*EXERCISE AIM*. Only one stretch of the records below should be repeated. It starts with the line containing "Instruction: Select point" and goes on through the line containing "Task: Open the Dashboard sidebar link", exactly as written.

DATASET START

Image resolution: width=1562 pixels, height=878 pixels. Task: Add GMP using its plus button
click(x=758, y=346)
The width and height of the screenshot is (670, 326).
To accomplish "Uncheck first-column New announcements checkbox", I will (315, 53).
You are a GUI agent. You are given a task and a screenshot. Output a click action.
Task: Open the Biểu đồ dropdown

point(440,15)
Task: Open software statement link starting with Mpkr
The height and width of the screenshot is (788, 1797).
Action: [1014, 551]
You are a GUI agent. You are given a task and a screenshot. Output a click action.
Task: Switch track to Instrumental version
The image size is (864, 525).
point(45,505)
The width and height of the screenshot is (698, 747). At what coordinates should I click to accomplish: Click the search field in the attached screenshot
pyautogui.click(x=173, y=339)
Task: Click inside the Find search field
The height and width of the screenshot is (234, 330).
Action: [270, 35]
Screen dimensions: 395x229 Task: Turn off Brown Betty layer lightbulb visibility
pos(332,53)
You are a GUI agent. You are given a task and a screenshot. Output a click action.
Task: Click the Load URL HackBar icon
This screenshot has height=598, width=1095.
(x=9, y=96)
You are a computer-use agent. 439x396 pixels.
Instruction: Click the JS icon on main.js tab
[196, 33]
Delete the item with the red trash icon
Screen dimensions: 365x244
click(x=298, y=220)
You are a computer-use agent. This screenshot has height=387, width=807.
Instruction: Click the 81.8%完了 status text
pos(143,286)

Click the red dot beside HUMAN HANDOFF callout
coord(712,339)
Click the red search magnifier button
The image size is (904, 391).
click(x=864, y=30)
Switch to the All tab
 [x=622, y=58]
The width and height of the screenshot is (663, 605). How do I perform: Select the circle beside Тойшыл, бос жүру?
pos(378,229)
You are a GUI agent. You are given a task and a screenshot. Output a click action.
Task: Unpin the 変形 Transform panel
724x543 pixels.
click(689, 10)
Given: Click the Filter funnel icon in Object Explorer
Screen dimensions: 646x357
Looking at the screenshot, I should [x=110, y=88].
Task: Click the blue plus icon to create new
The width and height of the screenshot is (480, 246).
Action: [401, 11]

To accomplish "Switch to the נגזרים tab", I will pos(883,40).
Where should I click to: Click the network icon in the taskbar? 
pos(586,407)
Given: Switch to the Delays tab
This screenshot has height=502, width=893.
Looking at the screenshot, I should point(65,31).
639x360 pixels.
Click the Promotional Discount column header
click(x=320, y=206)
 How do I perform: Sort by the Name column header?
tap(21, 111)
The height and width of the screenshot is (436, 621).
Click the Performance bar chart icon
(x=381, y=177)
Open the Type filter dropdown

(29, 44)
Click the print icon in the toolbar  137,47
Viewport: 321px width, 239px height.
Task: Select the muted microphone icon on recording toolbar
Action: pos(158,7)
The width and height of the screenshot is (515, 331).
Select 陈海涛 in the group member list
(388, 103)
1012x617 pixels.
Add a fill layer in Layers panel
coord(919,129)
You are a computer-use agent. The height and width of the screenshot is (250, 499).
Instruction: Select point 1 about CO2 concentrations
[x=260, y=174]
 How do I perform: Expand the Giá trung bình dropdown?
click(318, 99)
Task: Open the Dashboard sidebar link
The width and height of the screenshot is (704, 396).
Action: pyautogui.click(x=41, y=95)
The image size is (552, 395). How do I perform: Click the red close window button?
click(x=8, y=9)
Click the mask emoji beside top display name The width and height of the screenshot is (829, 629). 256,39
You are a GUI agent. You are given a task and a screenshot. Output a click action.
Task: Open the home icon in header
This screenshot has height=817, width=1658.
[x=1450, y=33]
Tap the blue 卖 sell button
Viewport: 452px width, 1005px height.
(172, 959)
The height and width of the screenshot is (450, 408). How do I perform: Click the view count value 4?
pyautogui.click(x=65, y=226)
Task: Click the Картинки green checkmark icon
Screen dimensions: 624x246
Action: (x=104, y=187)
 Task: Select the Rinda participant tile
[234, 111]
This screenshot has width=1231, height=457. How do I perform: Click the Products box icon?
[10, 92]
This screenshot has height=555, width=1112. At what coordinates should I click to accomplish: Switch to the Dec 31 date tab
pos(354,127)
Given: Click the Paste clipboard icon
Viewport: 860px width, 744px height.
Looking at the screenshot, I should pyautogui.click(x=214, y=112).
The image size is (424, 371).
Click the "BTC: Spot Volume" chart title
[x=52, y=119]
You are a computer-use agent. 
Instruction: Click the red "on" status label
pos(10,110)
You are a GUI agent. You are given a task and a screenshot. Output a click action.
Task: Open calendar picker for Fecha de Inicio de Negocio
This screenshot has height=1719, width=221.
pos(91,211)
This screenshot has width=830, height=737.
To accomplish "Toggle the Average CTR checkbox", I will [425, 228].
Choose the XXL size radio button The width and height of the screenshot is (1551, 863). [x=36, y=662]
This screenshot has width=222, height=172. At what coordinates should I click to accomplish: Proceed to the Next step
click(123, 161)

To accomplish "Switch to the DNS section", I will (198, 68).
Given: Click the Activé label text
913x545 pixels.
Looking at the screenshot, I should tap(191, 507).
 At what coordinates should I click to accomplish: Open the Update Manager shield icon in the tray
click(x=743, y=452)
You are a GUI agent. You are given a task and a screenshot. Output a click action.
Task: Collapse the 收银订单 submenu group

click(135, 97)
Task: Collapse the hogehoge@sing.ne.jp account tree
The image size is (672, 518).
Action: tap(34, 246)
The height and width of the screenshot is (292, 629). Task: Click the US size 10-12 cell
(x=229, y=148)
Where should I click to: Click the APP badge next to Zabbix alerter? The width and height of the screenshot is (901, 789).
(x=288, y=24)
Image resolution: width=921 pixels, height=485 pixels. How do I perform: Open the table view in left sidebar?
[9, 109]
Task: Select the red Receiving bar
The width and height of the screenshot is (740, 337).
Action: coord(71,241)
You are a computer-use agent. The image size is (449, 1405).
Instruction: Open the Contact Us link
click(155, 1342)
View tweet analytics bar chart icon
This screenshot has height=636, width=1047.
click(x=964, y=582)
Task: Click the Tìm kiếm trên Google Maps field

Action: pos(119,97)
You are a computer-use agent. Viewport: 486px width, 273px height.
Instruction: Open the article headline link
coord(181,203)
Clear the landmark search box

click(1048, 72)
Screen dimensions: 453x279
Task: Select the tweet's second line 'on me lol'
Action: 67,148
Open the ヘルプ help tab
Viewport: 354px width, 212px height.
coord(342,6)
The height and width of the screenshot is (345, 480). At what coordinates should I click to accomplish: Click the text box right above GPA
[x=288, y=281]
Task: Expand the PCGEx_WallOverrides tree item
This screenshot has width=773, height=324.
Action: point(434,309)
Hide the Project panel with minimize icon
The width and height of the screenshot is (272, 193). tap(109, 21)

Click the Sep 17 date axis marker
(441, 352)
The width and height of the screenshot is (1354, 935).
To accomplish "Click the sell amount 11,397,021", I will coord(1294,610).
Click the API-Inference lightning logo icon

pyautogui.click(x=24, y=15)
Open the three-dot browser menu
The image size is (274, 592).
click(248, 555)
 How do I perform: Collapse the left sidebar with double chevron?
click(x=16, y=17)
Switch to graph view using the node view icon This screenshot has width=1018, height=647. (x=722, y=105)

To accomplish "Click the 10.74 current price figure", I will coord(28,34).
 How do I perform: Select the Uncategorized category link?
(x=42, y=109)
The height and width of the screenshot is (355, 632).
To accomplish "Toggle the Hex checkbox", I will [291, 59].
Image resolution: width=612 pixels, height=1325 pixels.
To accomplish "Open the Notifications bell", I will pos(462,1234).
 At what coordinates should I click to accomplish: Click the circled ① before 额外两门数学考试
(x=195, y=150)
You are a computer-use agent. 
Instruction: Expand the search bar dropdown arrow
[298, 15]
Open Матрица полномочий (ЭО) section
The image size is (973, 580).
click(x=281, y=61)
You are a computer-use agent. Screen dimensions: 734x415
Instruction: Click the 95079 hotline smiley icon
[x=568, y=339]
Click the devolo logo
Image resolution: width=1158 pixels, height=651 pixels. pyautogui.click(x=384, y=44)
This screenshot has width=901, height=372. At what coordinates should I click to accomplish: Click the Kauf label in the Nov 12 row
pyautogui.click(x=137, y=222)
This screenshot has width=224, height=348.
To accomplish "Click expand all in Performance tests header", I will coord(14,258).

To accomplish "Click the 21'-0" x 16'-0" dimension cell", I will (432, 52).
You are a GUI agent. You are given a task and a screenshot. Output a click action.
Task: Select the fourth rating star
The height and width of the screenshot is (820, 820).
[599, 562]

DATASET END

*SOLUTION TO THE PROBLEM*.
Instruction: Select point 1 about CO2 concentrations
[x=260, y=174]
 How do I perform: Expand the Giá trung bình dropdown?
click(318, 99)
Task: Open the Dashboard sidebar link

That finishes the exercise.